Skip Challenge –¬†Tantangan dan pengakuan dari lingkungan menjadi hal yang identik untuk remaja, contohnya dengan mencoba tren permainan yang disebut dengan Skip Challenge. Sayangnya, jenis permainan yang sedang ramai dipertontonkan di media sosial ini dapat mengancam jiwa.

Sebuah keisengan yang sedang tren di kalangan remaja saat ini, Skip Challenge sedang menggemparkan Indonesia. Skip Challenge sendiri sebenarnya sudah ada sejak tahun 1995 dan lebih di kenal sebagai #PassOutChallenge di luar negeri. Namun baru-baru ini tren Skip Challenge sendiri kembali muncul di kalangan remaja.

Permainan ini sendiri memiliki beberapa bentuk yang berbeda, tetapi tetap menjanjikan perasaan mendebarkan dan membuat penasaran bagi pesertanya. Namun bukan seperti perasaan seperti menghisap rokok atau seperti menggunakan obat-obat terlarang. Orang tua harus memantau anaknya dan memberi tahukan bahaya dari melakukan permainan ini.

Awas Bahaya Dari Skip Challenge yang Sedang Tren Di Kalangan Remaja

Di negara Barat khususnya Amerika, Tantangan Skip Challenge ini disebut dengan Choking Game atau #PassoutChallenge. Cara bermainnya dengan menekan dada sekeras-kerasnya selama beberapa detik dan menyebabkan pemain kekurangan oksigen, lalu jatuh pingsan.

Skip Challenge
Skip Challenge

Permainan mematikan ini juga bisa dilakukan sendiri menggunakan tali yang dililitkan ke dada lalu ditarik, seperti mencekik leher sendiri. Namun, para remaja biasanya melakukan secara berkelompok atau lebih dari dua orang.

Beritahu anak-anak anda tentang bahaya permainan Skip Challenge

Hal ini semakin penting dengan sosmed dan seringnya penggunaan internet oleh anak-anak dan para remaja untuk didiskusikan tentang bahaya dari tantangan ini. Penting untuk diingat bahwa calon pemain tidak sadar atau tidak ingin sadar tentang permainan ini. Oleh sebab itu perlu dididik lebih awal.

Orang tua harus menggunakan sumber-sumber terpercaya untuk memahami semua alasan anak-anak berpartisipasi dalam game berbahaya ini. Sumber ini akan menjadi sumber terbaik dari informasi faktual dan umumnya ditulis dengan penekanan pada semua konsekuensi baik maupun buruk terhadap subyek.

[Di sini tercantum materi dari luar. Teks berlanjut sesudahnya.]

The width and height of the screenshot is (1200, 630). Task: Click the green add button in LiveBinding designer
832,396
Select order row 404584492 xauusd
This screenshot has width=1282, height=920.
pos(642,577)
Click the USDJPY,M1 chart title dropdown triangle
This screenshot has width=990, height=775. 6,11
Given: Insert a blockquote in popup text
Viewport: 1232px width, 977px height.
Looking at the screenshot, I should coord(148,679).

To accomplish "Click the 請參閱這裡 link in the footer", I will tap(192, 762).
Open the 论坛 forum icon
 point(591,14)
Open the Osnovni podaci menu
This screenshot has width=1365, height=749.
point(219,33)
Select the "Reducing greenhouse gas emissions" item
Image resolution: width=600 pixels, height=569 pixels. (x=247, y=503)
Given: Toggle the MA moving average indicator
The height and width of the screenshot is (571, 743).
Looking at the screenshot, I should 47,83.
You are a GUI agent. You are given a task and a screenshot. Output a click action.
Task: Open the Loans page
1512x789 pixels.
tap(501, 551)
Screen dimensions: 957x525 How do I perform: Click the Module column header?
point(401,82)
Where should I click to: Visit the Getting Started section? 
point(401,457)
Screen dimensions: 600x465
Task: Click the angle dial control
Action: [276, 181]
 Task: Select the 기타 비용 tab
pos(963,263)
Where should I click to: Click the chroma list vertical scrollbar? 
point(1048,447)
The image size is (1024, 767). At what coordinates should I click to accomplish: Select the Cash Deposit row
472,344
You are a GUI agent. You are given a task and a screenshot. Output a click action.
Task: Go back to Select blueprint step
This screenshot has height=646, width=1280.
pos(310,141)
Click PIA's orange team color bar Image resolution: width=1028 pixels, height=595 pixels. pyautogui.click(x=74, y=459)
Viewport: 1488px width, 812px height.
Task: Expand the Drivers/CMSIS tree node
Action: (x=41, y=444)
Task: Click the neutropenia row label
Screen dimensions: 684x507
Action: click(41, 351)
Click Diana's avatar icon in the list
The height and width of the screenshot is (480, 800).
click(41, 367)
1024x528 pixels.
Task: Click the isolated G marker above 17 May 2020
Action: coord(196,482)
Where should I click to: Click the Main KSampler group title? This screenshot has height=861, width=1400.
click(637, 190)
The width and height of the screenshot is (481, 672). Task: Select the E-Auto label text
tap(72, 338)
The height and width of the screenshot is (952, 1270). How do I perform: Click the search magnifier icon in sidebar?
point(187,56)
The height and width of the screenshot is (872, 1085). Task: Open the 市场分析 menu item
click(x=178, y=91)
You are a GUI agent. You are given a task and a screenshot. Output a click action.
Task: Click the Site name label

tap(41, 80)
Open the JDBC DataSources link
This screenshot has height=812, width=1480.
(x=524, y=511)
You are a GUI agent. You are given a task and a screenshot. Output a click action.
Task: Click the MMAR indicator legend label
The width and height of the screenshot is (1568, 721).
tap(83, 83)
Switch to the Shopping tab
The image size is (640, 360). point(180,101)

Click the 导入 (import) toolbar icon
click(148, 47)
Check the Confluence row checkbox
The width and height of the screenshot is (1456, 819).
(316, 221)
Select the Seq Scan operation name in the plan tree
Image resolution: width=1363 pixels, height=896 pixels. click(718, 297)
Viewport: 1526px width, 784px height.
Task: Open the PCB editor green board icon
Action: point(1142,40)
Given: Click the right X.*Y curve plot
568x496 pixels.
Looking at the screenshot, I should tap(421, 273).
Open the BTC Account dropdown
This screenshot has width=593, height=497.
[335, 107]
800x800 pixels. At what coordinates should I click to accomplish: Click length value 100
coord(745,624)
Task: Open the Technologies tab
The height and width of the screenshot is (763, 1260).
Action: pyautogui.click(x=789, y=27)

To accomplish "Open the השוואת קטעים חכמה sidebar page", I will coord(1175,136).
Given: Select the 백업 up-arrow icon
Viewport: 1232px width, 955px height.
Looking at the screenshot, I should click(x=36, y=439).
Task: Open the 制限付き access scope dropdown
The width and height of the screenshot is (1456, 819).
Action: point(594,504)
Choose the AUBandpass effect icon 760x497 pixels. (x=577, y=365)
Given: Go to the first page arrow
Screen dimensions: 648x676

Efek Jangka Panjang dari game Skip Challenge

Ketika memainkan game ini, para peserta secara umum tidak sadar akan apa yang terjadi pada otak mereka. kekurangan oksigen menuju otak disebut cedera otak Hypoxic-Anoxic.
Hal ini terjadi ketika oksigen sepenuhnya atau sebagian terputus dari otak. Terganggunya aliran darah menuju otak menyebabkan orang ingin mencoba tantangan terbaru ini.

HAI (Hyposic-Anosix Injury) memiliki efek yang berlangsung bukan hanya kepada korban atau peserta. tapi juga pada teman-teman dan keluarga korban. pada umumnya, korban butuh waktu lama dan layanan medis untuk pemulihan jika terjadi hal yang tidak diinginkan. Pasien penderita HAI juga menderita cacat jangka panjang baik secara mental maupun fisik.

Efek jangka panjang dapat bervariasi dari hanya pingsan sampai kemungkinan besar kematian. kematian sel bisa terjadi dalam beberapa menit dari kekurangan oksigen.  Tergantung pada tempat kematian sel dan jumlah kematian sel fungsi motorik, gangguan penglihatan, gangguan berbicara. juga gangguan ini dapat menyebabkan cedera serius bagi pemain karena ketidakmampuan otot kaki dan tangan mereka waktu pingsan.

Alfred Sacchetti, chief emergency medicine dari Our Lady of Lourdes Medical Center, Camden, mengatakan permainan ini bisa merenggut nyawa saat pertama kali dimainkan.

Skip Challenge
Skip Challenge

“Ini nyata dan benar-benar berbahaya, permainan ini sama saja dengan bunuh diri,” kata Sacchetti.

Sebuah studi CDC baru-baru ini menganalisis 82 kasus Skip Challenge yang berisiko pada kematian. Menurut studi rata-rata usia anak yang melakukan permainan mematikan ini adalah enam sampai 19. Dan sebesar 87 persen permainan ini dilakukan oleh anak laki-laki.

Studi juga menemukan 93 persen orangtua belum mengetahui permainan Skip Challenge yang mengancam jiwa anak-anak mereka.